Apple addressed this directly in the announcement: they called out the cross-platform E2EE gap explicitly. I read that as both transparency and a hedge — Apple can point to the GSMA timeline rather than taking responsibility for the delay.
RCS Business Messaging on iOS. The WWDC announcement covers P2P only. Brands sending RCS messages to consumers don’t reach iPhone users at launch. A significant limitation for the business messaging ecosystem — the iPhone gap persists for A2P use cases even after iOS 18 ships.
Full feature parity. iMessage has features RCS lacks: reactions with specific emoji, edit and unsend functionality, SharePlay, shared albums. Cross-platform conversations via RCS end up better than SMS; they don’t match the iMessage-to-iMessage experience. Apple has no incentive to close that gap completely.
The green bubble politics #
Apple keeping green bubbles for RCS conversations reflects a deliberate choice, not a technical limitation. They could render RCS messages in the same blue-bubble style as iMessage. They chose otherwise.

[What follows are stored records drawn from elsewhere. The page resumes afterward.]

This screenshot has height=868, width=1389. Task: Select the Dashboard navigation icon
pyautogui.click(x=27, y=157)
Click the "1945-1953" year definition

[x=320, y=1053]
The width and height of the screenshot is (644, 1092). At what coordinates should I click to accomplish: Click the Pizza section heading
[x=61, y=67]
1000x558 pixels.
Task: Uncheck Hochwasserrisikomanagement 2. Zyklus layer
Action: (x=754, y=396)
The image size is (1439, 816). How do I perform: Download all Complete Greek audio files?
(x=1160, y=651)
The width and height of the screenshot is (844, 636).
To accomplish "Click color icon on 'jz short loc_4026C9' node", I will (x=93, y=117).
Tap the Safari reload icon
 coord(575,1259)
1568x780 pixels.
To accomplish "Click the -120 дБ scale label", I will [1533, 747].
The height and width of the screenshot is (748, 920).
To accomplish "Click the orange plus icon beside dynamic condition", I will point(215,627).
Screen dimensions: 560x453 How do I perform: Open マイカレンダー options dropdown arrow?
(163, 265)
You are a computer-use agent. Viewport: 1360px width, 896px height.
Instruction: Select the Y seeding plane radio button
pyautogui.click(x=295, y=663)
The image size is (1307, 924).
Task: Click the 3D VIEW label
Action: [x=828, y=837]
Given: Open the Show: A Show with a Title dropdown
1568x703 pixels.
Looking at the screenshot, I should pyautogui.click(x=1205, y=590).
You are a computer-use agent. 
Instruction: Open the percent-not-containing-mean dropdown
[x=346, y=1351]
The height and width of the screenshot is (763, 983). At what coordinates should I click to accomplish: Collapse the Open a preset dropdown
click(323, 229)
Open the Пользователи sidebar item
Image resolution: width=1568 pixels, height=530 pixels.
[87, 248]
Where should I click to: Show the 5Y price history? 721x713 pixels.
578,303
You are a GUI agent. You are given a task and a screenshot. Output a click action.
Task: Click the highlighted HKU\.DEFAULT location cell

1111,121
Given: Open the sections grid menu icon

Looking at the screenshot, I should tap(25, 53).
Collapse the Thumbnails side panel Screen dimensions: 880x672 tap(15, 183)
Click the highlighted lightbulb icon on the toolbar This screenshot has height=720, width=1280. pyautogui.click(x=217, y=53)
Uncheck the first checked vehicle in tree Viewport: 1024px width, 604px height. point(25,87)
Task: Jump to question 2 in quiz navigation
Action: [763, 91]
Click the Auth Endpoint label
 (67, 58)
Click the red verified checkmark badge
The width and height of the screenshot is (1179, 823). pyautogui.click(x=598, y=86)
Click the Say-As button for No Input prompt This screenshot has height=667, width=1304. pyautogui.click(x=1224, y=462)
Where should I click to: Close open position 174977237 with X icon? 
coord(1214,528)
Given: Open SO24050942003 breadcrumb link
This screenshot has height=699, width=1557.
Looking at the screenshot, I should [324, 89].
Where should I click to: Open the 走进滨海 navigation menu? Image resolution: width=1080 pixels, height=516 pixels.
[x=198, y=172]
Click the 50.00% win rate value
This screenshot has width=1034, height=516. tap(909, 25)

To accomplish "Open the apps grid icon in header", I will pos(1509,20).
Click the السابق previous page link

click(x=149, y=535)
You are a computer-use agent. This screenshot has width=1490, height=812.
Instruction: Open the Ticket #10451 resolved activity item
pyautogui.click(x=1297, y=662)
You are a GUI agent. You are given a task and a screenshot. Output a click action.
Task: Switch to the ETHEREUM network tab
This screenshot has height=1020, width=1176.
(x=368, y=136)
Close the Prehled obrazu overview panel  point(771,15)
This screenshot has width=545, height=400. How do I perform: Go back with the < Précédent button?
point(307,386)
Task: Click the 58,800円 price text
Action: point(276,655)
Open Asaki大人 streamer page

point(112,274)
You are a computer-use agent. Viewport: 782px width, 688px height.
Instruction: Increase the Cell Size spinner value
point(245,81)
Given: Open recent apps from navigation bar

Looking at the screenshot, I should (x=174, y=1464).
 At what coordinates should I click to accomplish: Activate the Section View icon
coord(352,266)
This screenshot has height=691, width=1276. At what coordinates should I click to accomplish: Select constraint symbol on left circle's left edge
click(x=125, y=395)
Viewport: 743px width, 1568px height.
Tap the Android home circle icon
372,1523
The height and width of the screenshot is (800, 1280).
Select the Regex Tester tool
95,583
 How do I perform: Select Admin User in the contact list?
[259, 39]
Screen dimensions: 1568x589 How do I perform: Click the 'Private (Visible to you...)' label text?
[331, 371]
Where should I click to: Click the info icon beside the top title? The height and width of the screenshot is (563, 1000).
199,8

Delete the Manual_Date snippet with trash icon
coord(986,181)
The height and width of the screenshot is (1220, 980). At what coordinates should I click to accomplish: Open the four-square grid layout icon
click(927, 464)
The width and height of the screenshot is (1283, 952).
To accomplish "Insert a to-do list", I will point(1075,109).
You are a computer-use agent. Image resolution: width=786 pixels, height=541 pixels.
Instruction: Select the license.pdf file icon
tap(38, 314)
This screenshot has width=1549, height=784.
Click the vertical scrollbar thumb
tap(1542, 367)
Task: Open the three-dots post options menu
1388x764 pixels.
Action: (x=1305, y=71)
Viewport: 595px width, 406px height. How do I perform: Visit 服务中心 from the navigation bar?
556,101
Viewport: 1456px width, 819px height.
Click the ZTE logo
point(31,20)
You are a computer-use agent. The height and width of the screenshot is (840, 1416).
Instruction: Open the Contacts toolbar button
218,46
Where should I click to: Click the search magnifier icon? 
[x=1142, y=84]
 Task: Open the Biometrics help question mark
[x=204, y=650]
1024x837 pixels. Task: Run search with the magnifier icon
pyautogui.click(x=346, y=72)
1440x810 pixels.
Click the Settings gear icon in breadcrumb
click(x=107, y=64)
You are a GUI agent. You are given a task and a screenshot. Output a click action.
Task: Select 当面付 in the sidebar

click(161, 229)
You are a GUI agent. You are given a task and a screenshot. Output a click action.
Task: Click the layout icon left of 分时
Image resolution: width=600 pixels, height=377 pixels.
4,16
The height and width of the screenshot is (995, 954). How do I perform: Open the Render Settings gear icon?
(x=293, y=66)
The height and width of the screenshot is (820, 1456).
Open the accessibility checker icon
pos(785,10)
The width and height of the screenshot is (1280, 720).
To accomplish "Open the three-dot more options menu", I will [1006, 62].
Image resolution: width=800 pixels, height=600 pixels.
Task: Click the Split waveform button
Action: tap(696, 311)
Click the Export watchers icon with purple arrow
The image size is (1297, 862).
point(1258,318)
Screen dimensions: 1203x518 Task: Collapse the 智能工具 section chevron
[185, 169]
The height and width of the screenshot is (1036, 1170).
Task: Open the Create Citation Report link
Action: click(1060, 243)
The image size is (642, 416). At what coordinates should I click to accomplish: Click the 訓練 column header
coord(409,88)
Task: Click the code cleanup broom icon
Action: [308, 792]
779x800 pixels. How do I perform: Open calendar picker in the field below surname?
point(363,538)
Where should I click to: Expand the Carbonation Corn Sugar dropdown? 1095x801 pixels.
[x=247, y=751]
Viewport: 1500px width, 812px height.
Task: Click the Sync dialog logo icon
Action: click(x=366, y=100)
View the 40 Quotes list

Two minds about this. On one hand: petty brand differentiation that perpetuates the social stigma around Android users in group chats. On the other hand, the distinction communicates something real — iMessage conversations carry E2EE; RCS conversations (initially) don’t. The color difference tells users something meaningful about the security properties of their conversation.
My prediction: as cross-platform E2EE arrives via the GSMA’s Universal Profile 3.0, the argument for keeping the color distinction weakens. Apple may eventually unify the UI. Or they keep it forever because the marketing value runs too high. Genuinely no idea which.
What I’m watching next #
Three things determine whether this announcement fulfills its potential:
Adoption speed. iOS 18 needs critical mass before the ecosystem effects materialize. Apple’s track record on iOS adoption runs strong; enterprise-managed devices often lag by months.
GSMA’s encryption timeline. Cross-platform E2EE fills the missing piece that makes RCS a complete iMessage alternative. If Universal Profile 3.0 takes another two years, the window for competitors (WhatsApp, Signal) to cement their position as the “secure cross-platform” option widens considerably.
Business messaging support. P2P carries the consumer story. A2P (business-to-consumer) carries the revenue. Until RCS Business Messaging works on iOS, the commercial case for brands to invest in RCS stays half-built.
This marks a landmark moment for mobile messaging. Not because the technology is new — RCS existed for over a decade — but because the last holdout finally joined. The messaging experience between the world’s two dominant phone platforms gets meaningfully better for billions of people.
It just took Apple a few years longer than it should have.